EXERCISE MATERIALS:
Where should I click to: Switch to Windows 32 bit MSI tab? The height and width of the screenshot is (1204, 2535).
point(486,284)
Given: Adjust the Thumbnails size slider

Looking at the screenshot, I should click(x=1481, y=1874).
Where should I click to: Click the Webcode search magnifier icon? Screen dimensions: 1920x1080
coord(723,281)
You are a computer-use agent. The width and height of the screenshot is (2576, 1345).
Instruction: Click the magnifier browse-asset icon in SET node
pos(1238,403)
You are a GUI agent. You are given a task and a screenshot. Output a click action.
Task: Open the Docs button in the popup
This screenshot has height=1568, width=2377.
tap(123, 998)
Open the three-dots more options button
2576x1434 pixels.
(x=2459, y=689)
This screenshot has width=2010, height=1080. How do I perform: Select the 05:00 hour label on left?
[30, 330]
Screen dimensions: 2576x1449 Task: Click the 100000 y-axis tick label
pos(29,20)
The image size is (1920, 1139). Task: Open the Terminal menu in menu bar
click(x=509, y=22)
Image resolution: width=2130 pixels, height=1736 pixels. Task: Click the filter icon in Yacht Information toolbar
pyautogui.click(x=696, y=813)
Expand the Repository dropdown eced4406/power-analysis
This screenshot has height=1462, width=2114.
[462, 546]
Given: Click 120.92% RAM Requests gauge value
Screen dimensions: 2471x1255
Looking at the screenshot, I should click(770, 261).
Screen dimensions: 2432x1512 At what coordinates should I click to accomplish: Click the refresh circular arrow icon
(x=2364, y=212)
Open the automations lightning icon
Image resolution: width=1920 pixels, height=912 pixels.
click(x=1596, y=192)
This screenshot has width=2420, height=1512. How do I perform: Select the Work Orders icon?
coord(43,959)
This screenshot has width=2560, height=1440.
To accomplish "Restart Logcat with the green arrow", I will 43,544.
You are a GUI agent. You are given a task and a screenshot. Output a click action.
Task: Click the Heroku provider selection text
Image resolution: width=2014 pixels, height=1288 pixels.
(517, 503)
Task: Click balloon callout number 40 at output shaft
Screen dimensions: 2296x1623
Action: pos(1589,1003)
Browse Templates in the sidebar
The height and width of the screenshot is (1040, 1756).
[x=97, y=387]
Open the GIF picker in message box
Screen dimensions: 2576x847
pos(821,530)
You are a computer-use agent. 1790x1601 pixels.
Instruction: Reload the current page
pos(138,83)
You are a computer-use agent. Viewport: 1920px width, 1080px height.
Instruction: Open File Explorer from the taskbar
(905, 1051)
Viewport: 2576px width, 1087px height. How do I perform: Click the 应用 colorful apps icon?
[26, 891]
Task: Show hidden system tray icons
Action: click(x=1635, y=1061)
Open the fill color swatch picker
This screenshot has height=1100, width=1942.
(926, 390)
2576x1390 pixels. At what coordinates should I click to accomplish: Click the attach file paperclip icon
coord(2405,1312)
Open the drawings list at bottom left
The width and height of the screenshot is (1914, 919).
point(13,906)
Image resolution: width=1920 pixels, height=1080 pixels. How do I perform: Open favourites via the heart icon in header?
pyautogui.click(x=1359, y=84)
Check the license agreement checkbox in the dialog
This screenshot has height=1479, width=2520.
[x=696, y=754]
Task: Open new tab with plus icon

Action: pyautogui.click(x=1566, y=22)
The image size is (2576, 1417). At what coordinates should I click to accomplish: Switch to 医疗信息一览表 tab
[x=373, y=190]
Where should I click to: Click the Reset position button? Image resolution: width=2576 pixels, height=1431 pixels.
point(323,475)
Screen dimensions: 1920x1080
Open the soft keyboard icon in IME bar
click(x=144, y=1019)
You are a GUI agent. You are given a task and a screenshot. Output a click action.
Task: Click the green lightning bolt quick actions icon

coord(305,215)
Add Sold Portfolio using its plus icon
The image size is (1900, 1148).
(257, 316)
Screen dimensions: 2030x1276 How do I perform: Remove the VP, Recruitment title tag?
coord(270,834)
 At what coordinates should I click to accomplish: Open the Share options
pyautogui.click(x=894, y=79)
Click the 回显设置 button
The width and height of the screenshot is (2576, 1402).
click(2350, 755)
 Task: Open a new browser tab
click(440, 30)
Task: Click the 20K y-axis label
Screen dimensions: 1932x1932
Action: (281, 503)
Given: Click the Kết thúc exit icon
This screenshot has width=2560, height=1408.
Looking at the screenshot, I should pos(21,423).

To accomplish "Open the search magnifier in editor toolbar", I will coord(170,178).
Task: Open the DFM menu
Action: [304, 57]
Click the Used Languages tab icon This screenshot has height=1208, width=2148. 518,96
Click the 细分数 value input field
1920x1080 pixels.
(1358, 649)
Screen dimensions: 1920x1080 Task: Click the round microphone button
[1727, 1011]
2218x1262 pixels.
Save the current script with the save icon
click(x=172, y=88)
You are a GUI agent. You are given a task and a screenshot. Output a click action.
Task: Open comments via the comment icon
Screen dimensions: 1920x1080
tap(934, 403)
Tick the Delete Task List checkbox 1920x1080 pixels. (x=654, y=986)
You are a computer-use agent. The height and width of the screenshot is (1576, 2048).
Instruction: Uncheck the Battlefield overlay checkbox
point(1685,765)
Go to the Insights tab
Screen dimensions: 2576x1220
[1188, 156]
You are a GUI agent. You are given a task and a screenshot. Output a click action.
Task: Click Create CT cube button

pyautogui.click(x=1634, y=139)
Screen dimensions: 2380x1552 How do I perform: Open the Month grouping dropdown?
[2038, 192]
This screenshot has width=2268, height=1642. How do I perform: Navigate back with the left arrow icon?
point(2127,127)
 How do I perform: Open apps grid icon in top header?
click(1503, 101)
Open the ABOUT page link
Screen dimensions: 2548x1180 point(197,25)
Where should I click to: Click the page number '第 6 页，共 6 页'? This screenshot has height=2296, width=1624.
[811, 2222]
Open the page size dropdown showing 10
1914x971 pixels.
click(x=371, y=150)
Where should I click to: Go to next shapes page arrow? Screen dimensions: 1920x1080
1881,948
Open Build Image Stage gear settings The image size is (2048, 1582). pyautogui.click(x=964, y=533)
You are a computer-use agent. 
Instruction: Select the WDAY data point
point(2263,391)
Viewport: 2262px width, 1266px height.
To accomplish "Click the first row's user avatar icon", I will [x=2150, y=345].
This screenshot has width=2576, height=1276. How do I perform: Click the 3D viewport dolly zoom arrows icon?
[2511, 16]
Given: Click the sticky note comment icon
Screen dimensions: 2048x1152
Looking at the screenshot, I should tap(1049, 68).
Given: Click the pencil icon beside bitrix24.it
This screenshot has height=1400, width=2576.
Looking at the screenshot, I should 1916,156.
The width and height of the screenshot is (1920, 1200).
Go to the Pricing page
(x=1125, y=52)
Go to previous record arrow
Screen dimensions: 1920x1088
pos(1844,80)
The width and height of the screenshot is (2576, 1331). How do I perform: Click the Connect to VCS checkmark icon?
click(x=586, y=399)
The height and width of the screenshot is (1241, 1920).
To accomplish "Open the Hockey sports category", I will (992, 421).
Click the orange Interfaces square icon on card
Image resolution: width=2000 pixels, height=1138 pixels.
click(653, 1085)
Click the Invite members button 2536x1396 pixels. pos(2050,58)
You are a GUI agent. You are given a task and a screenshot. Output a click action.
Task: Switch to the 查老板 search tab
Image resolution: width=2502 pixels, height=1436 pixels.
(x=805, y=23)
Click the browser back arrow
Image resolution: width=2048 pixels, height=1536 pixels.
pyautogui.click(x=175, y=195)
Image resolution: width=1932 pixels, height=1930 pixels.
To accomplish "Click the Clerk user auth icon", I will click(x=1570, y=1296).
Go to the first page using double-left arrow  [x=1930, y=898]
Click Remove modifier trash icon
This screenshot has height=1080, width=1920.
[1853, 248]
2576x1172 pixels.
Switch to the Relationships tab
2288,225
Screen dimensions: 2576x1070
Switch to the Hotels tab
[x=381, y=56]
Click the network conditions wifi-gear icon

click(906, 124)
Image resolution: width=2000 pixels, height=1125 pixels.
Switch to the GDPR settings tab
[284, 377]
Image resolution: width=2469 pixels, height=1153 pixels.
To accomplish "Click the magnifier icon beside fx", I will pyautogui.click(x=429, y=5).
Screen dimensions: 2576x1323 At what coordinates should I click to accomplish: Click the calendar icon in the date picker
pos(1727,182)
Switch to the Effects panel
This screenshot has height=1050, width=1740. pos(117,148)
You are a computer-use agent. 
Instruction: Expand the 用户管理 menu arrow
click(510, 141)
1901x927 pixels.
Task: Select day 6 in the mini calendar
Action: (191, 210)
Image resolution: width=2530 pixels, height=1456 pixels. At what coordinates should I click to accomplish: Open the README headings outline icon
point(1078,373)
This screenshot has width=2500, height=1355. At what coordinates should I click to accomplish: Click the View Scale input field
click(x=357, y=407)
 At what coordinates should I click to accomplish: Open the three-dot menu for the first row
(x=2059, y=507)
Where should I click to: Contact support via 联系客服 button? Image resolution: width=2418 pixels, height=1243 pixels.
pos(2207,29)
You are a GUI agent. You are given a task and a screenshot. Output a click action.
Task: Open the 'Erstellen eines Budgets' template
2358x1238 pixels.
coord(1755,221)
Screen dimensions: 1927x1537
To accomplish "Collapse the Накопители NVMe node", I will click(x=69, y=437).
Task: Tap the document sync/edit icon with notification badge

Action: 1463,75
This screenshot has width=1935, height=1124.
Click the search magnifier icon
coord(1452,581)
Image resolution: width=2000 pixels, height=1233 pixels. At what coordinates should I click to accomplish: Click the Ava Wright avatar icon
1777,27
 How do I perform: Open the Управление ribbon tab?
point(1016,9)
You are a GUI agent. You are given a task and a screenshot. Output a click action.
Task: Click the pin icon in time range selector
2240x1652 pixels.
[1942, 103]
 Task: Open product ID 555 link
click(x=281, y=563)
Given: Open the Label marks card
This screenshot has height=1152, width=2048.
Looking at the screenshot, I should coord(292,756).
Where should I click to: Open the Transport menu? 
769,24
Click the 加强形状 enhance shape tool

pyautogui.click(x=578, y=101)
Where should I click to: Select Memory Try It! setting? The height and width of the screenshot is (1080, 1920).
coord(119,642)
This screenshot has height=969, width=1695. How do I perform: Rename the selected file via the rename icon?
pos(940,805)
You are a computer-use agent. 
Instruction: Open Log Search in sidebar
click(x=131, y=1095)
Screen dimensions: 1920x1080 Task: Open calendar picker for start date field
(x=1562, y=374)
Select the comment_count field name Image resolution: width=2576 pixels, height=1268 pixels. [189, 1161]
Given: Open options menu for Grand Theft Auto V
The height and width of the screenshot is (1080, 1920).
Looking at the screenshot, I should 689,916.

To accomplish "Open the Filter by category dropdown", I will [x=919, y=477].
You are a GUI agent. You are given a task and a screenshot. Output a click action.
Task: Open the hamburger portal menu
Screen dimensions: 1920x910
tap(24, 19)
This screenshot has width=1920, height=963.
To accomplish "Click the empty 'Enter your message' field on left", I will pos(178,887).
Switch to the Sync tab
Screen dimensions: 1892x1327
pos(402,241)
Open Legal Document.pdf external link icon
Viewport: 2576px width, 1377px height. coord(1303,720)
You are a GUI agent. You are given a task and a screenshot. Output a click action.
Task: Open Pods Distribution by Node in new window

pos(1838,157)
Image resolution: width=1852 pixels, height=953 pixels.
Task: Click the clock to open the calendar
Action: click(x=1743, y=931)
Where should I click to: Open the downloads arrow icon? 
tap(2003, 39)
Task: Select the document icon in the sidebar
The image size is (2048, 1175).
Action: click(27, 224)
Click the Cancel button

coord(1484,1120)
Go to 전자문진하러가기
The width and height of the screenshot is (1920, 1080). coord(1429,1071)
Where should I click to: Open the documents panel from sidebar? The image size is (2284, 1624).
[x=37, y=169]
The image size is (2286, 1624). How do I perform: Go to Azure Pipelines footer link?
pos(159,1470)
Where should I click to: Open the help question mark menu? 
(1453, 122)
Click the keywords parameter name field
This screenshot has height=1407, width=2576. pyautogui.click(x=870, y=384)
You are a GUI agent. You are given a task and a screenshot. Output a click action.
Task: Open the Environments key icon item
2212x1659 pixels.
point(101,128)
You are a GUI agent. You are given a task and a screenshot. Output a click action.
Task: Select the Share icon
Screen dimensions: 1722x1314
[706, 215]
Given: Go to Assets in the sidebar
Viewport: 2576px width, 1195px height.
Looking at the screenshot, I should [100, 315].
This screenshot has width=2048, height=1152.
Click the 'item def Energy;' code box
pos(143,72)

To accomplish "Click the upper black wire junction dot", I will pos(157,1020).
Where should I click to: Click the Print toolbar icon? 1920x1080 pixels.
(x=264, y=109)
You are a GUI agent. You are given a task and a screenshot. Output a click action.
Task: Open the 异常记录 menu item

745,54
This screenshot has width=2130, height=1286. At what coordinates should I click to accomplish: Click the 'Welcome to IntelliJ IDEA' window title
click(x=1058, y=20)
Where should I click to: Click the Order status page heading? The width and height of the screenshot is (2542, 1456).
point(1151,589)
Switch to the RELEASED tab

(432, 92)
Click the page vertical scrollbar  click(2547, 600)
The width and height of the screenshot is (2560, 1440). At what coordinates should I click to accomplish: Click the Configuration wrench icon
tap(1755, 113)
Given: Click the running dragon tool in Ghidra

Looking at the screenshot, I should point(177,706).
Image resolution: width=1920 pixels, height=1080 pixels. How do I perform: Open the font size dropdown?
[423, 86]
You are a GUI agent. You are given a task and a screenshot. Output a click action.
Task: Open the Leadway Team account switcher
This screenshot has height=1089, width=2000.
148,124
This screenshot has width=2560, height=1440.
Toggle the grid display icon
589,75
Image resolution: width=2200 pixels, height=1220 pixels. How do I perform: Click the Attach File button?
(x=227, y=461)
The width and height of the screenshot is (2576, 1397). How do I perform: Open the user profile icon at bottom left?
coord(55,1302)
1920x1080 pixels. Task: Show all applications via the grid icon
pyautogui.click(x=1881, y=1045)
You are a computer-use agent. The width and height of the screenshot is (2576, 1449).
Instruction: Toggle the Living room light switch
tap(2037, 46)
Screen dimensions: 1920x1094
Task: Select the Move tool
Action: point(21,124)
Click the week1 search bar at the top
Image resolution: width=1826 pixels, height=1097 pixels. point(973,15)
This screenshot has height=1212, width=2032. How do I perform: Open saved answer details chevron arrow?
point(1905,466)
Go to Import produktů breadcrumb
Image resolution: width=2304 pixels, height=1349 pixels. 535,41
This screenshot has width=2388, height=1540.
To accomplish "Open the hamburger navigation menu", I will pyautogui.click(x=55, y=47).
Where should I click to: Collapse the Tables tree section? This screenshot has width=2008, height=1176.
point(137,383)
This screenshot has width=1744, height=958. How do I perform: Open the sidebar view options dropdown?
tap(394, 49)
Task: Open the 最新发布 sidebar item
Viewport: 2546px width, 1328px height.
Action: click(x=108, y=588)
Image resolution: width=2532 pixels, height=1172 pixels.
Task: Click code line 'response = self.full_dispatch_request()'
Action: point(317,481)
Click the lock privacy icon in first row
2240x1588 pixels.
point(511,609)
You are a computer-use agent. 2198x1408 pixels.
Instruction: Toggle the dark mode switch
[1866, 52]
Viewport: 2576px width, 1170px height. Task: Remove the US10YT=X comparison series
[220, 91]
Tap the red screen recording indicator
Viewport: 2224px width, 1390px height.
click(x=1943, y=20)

ASSIGNMENT:
Go through the material above and copy each line that holds the string "hamburger".

COMPLETED TASK:
Task: Open the hamburger portal menu
To accomplish "Open the hamburger navigation menu", I will pyautogui.click(x=55, y=47).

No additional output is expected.